Mais le plus ingénieux était sans doute que si l'on mettait le doigt dans la vapeur de la marmite, on sentait immédiatement quel plat on faisait cuire dans chaque cheminée de la ville. Ça, c'était autre chose qu'une rose. Au cours de sa promenade avec ses dames d'honneur la princesse vint à passer devant la porcherie, et lorsqu'elle entendit la mélodie, elle s'arrêta toute contente car elle aussi savait jouer _Ach, du lieber Augustin_, c'était même le seul air qu'elle sût et elle le jouait d'un doigt seulement.

– C'est l'air que je sais, dit-elle, ce doit être un porcher bien doué. Entrez et demandez-lui ce que coûte son instrument.

Une des dames de la cour fut obligée d'y aller mais elle mit des sabots.

– Combien veux-tu pour cette marmite? demanda-t-elle.

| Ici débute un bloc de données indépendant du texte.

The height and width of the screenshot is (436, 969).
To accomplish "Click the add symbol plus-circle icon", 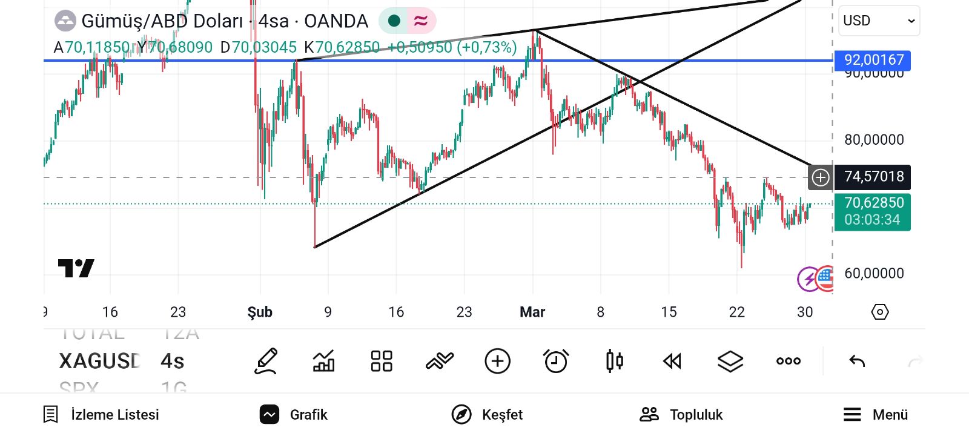I will point(498,362).
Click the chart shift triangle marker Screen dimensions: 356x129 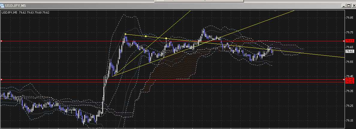coord(275,11)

– Je veux dix baisers de la princesse!

– Grands dieux! s'écria la dame.

– C'est comme ça et pas moins! insista le porcher.

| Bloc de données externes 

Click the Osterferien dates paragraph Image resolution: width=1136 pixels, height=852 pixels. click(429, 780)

– Eh bien! qu'est-ce qu'il dit? demanda la princesse.

– Je ne peux vraiment pas le dire, c'est trop affreux.

– Alors, dis-le tout bas.

La dame d'honneur le murmura à l'oreille de la princesse.

– Mais il est insolent, dit celle-ci, et elle s'en fut immédiatement.

Dès qu'elle eut fait un petit bout de chemin, les clochettes se mirent à tinter.

– Écoute, dit la princesse, va lui demander s'il veut dix baisers de mes dames d'honneur.

– Oh! que non, répondit le porcher. Dix baisers de la princesse ou je garde la marmite.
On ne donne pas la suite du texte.